[OBJECTIVE] Please pull out each line in the items below that contains the string "filter". Case matters.

— begin —

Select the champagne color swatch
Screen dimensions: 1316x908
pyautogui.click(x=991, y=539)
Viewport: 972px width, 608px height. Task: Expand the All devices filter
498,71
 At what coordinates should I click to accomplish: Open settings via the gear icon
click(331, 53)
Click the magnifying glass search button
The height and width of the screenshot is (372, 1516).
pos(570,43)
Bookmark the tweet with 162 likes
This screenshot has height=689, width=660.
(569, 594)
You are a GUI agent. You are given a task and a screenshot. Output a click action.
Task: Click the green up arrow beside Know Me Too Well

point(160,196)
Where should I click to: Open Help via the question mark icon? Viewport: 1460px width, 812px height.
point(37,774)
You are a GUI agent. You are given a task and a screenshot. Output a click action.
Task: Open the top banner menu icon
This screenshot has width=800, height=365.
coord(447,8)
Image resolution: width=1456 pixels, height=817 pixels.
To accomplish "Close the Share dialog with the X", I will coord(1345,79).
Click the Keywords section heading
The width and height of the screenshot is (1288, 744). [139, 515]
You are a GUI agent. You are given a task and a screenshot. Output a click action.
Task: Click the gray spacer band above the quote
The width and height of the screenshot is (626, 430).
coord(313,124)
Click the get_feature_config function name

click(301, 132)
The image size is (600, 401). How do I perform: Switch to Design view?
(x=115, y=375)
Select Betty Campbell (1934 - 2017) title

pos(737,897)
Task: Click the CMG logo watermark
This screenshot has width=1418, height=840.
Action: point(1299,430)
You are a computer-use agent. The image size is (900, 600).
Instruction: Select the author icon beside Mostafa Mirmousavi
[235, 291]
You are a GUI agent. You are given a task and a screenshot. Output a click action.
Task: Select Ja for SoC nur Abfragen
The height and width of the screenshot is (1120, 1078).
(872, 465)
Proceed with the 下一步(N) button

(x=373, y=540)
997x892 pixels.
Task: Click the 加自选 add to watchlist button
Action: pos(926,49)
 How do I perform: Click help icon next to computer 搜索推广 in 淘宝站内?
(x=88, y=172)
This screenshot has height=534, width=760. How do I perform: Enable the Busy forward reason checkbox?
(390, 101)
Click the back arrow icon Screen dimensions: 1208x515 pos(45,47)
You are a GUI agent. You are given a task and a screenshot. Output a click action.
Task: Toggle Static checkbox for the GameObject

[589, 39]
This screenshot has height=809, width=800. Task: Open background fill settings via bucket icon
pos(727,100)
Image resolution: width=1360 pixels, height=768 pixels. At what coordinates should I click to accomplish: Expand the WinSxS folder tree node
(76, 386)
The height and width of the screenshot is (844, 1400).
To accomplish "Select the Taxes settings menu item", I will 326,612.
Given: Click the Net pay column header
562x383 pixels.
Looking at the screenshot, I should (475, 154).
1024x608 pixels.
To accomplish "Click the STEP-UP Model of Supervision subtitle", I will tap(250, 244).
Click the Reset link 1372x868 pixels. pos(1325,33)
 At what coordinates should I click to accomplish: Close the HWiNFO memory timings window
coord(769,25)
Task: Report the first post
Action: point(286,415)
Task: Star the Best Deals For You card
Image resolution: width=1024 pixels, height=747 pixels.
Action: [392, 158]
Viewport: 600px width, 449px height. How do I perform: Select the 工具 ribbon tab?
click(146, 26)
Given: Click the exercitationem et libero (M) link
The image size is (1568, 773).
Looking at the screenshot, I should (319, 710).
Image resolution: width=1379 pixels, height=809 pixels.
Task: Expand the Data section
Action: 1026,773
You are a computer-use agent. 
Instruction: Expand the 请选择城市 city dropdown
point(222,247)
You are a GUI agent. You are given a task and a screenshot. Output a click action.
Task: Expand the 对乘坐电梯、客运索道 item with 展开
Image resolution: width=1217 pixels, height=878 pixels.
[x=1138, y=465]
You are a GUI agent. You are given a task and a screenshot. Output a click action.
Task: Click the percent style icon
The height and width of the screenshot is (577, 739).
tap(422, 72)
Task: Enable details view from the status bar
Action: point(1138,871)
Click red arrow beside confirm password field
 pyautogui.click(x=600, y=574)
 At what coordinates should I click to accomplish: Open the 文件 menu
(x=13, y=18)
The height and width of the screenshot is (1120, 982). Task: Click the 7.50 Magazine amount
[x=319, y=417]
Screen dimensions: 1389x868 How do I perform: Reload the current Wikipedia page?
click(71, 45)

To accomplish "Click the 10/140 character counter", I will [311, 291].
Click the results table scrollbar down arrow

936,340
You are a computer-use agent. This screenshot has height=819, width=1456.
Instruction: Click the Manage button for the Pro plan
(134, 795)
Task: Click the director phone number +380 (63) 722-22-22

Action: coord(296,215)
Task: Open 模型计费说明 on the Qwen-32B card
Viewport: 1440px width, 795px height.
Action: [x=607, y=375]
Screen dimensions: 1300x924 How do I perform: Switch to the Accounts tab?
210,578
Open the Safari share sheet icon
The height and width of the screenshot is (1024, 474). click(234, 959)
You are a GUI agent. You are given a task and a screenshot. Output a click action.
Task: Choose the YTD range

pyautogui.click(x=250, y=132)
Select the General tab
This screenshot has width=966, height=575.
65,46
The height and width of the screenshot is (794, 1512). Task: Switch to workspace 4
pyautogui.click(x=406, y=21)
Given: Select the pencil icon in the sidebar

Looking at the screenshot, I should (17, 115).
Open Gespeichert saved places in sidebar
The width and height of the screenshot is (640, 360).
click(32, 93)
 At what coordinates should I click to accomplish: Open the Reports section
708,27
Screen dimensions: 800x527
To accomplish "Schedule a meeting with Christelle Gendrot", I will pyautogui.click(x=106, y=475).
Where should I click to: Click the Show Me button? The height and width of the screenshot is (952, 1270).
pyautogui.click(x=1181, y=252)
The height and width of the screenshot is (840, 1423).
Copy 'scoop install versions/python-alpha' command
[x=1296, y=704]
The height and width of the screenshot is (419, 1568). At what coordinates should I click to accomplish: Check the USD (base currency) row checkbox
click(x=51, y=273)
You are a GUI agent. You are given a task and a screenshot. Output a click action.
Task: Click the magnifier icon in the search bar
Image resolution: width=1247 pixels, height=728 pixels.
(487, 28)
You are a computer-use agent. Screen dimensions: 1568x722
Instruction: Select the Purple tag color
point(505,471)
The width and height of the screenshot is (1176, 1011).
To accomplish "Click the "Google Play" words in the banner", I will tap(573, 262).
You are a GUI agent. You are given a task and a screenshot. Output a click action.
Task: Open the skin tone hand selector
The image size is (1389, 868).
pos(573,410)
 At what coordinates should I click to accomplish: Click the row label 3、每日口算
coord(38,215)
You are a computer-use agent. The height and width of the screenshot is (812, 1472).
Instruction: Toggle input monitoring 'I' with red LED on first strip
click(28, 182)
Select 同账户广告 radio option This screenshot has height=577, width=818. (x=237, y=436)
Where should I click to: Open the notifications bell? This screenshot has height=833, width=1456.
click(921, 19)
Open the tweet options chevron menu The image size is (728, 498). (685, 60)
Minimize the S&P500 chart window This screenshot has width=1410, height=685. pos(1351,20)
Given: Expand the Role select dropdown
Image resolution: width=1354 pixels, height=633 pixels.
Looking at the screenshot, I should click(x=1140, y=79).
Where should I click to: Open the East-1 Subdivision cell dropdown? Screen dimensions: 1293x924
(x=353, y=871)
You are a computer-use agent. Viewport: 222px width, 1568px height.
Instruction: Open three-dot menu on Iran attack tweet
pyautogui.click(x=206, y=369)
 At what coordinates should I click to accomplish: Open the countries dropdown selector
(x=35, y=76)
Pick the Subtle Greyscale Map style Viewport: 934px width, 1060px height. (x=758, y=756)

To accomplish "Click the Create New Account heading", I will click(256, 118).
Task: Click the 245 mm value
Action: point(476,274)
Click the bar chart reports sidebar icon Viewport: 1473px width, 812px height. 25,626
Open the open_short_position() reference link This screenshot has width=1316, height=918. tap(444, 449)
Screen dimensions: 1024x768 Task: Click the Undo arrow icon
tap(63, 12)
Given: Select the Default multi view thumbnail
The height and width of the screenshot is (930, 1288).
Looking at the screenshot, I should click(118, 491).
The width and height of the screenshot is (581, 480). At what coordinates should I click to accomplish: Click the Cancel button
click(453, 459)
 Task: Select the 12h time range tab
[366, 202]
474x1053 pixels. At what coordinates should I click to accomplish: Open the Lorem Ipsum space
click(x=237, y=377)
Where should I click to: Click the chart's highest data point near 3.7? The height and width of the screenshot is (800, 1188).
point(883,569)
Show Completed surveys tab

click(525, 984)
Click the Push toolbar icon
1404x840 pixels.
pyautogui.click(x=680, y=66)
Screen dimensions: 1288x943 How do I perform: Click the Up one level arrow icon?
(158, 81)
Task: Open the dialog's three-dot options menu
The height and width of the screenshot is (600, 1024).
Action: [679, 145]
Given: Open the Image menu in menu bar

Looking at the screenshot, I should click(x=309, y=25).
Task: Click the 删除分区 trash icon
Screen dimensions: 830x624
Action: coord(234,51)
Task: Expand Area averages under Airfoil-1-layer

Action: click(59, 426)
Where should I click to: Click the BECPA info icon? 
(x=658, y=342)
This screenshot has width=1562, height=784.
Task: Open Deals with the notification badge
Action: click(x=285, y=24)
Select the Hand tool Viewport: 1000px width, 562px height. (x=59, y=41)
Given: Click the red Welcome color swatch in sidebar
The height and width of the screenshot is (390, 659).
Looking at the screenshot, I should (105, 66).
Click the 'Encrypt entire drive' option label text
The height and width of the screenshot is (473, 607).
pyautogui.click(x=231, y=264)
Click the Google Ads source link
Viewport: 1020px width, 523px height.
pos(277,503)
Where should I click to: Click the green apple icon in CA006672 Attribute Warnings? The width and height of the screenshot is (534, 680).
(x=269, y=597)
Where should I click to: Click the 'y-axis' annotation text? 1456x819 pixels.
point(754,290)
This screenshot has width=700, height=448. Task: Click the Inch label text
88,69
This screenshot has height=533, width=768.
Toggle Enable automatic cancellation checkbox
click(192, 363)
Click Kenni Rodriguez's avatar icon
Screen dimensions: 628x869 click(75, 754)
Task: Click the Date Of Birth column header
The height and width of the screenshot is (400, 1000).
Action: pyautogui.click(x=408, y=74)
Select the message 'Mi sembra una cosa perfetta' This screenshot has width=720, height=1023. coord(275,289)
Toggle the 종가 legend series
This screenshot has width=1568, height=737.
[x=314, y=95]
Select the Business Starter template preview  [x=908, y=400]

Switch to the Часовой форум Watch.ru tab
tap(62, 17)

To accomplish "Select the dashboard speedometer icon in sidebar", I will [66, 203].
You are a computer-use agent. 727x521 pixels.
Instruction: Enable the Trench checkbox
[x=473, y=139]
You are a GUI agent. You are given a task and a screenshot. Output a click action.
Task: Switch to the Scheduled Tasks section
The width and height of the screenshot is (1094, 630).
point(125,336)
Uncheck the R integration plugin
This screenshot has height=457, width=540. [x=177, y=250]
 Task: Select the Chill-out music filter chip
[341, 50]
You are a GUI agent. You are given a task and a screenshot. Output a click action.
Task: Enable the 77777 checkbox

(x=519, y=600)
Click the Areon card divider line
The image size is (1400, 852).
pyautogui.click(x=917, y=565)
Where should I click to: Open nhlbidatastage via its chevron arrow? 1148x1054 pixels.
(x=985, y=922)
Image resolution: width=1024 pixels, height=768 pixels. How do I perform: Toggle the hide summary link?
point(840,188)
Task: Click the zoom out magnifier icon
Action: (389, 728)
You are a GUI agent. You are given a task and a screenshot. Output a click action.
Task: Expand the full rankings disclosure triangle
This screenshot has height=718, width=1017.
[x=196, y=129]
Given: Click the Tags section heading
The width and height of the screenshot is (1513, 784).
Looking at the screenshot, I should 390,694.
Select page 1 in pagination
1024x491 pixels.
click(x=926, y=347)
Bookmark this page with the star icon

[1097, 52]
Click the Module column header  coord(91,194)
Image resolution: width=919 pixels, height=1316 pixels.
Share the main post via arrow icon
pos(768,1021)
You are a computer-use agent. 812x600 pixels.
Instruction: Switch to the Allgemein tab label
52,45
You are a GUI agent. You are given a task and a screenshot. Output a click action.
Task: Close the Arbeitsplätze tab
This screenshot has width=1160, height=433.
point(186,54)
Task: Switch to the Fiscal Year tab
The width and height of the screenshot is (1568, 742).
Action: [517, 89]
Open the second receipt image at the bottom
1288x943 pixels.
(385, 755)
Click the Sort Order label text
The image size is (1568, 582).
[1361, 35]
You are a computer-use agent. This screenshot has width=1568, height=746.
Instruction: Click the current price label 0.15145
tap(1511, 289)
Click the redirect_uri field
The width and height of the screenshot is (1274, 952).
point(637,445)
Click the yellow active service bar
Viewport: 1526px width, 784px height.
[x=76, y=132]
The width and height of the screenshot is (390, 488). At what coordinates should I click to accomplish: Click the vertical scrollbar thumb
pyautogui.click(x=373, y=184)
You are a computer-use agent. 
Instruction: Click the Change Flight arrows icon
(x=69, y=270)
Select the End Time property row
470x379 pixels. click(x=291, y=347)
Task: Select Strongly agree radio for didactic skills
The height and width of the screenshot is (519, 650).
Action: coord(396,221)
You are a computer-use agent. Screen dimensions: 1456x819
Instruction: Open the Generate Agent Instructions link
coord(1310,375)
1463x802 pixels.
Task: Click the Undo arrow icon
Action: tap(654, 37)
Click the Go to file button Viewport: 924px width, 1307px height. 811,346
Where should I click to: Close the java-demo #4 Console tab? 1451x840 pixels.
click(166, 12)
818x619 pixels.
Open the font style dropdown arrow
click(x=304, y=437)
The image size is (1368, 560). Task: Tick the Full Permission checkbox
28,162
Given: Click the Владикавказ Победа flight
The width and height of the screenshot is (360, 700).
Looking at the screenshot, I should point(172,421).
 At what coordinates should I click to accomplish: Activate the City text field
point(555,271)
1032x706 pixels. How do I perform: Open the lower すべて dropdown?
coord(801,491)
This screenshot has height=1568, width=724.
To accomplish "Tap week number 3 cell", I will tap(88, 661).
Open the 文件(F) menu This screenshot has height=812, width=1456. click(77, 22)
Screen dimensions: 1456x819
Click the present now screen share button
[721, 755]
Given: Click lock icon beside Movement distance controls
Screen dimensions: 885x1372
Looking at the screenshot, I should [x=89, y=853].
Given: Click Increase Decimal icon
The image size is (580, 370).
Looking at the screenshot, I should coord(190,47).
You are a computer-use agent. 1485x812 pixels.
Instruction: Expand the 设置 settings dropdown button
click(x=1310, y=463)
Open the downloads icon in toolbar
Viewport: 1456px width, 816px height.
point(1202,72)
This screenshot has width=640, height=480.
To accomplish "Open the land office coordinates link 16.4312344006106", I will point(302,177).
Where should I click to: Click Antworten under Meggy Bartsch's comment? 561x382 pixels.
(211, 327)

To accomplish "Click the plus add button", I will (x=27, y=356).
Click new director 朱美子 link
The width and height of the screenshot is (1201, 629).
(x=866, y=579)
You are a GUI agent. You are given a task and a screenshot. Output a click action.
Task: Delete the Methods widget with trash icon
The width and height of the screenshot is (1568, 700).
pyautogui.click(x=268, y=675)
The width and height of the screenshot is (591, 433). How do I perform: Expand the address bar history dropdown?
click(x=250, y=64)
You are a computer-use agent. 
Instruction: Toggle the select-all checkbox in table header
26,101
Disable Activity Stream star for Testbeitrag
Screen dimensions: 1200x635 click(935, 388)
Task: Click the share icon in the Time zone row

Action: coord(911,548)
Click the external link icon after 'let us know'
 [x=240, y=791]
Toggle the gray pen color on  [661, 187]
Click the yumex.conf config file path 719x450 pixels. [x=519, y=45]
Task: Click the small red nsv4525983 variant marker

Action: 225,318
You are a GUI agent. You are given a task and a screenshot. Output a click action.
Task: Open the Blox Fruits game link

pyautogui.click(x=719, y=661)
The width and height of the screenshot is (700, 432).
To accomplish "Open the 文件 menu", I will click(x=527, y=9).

— end —

[WRITTEN SOLUTION]
Viewport: 972px width, 608px height. Task: Expand the All devices filter
 Task: Select the Chill-out music filter chip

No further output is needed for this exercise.